Hybrid Objects and Intercultural Assemblages in Colonial Louisiana
Handmade, Low-Fired Earthenwares in New Orleans (1718-1803)
Project Abstract
Introduction:
Archaeologists working in the infamous French Quarter of New Orleans regularly encounter colonial deposits dating between 1718 and 1803. Generally speaking, they discover typical eighteenth-century ceramics: mass-produced European imports such as faience, creamware, and pearlware. However, they also find small quantities of coarse, low-fired, handmade sherds that contrast sharply with the rest of the assemblage. These sherds represent an unusually diverse range of types, demonstrating remarkable variation in paste, temper, surface treatment, and decoration.
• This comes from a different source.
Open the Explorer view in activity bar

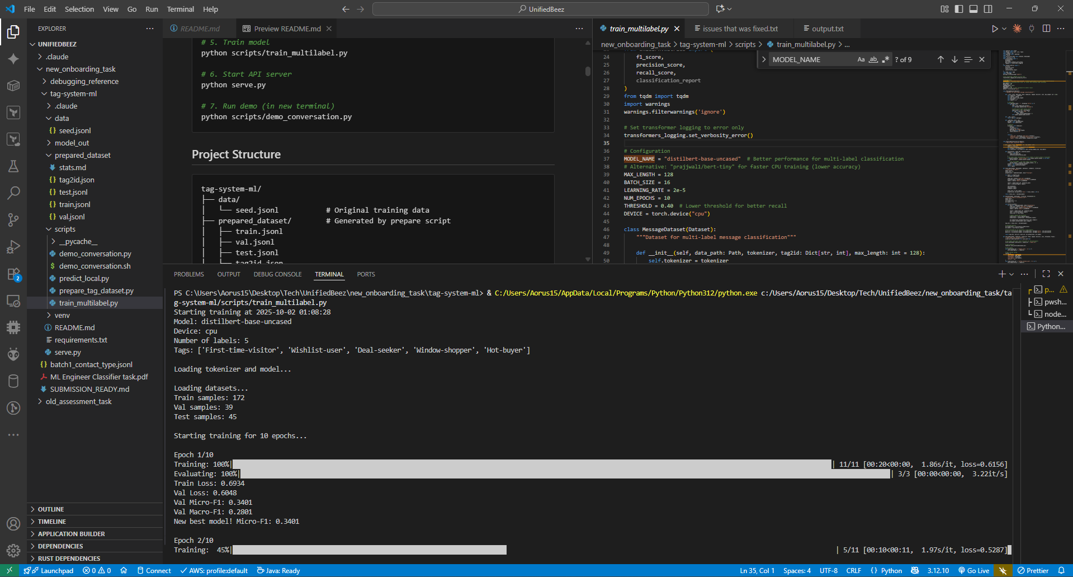[13, 32]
The majority of them resemble the late prehistoric and protohistoric ceramics of the region — those of the Lower Mississippi Valley and the northern Gulf coast — while a small but significant number are unique, one-of-a-kind vessels that defy local typologies and may represent imports or hybrid ceramic traditions. These sherds are important because they are likely associated with two groups of people — enslaved Africans and Native Americans — whose experiences were rarely recorded in the eighteenth century. Because they come from a diverse array of Euro-colonial contexts — including a private household, a plantation with a brick-making facility, a fort, a convent, and public outdoor spaces — rather than slave cabins or historic Native American villages, they can shed light on the establishment and transformation of complex intercultural relationships during the colonial era.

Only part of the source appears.